━━━ Selected text

Thoughts on Iowa debate

The loser was clearly the moderator. What was Alan Keyes doing there?

But I thought that Mike Huckabee, Mitt Romney, and Fred Thompson did well.

Interestingly, CNN and Fox both had dial focus groups. CNN had a Huckabee clip that he performed well on. Fox had Romney and Thompson.

Probably the most memorable piece was Thompson refusing to raise hands. That’s kinda lame.

I also think that Huckabee dodged a bullet. It could have been a great opportunity for everybody to whack at him. It was probably the last opportunity for people to do that. And it didn’t happen.

UPDATE: Also, there was Rudy Giuliani’s line that might come back to haunt him.

Romney goes negative on Huckabee

The first negative TV ad of the cycle comes out with Mitt Romney attacking Mike Huckabee’s immigration position.  The commentariat and the Huckabee campaign have responded pretty sharply.

Jonathan Martin called it "Mitt desperation".

━━━━━━

### Exercise directions
Write out the passage from the Iowa debate post between "I also think" and "it didn’t happen.", inclusive, keeping every word and mark unchanged.

━━━ Dataset extract

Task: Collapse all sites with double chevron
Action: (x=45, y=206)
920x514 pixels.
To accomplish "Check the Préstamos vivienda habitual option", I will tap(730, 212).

━━━━━━
━━━ Dataset extract

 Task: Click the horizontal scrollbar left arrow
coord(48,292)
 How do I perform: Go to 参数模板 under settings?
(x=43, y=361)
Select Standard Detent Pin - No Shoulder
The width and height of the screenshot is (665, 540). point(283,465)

━━━━━━

### Result
I also think that Huckabee dodged a bullet. It could have been a great opportunity for everybody to whack at him. It was probably the last opportunity for people to do that. And it didn’t happen.